● Stated task:
Return every line of the listing below unchanged, leaving the pictures out of your answer.

Collection entries:
------------------------

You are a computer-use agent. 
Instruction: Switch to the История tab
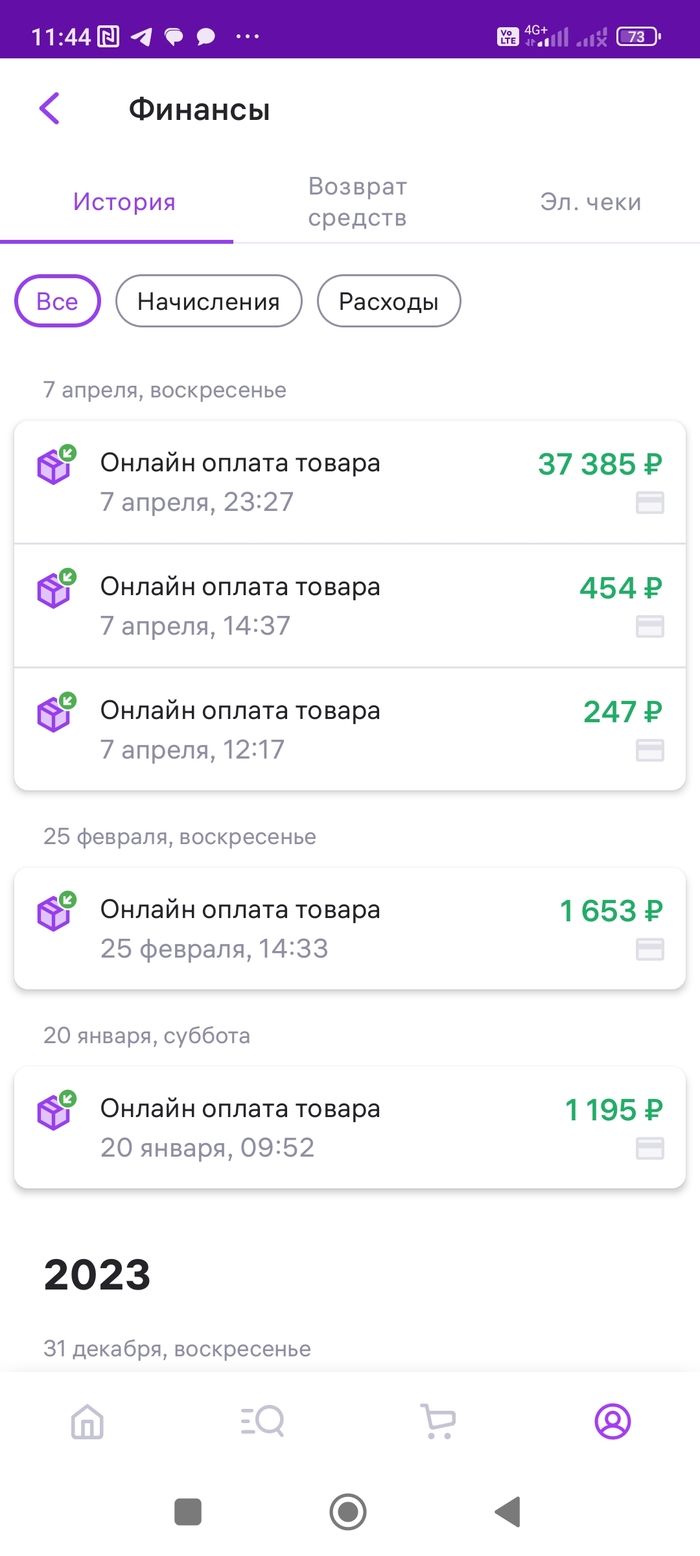[x=124, y=202]
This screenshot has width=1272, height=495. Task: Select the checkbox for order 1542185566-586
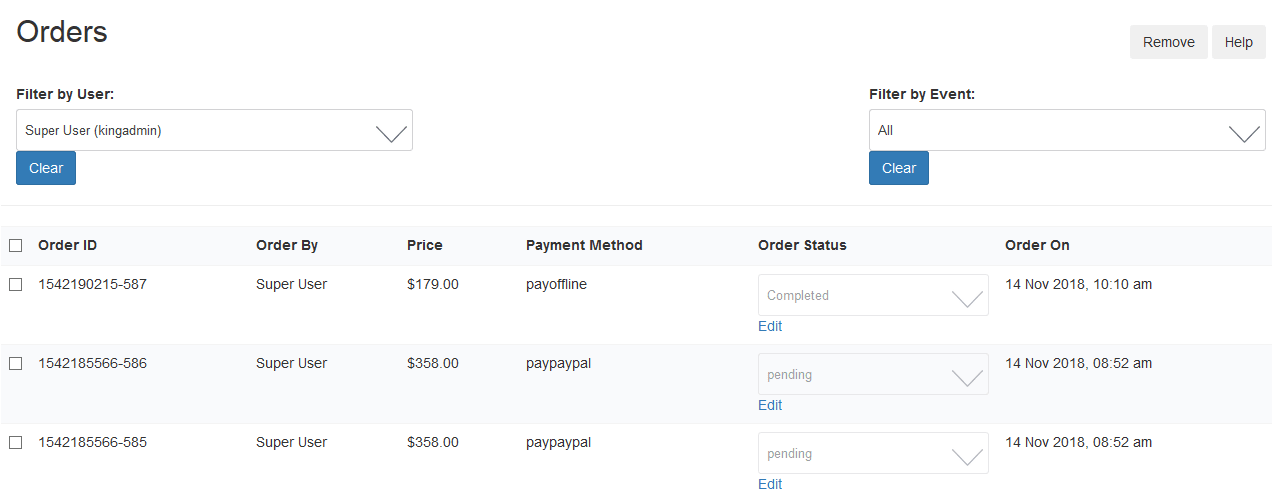(15, 363)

------------------------

● Written answer:
You are a computer-use agent. 
Instruction: Switch to the История tab
[x=124, y=202]
This screenshot has width=1272, height=495. Task: Select the checkbox for order 1542185566-586
(15, 363)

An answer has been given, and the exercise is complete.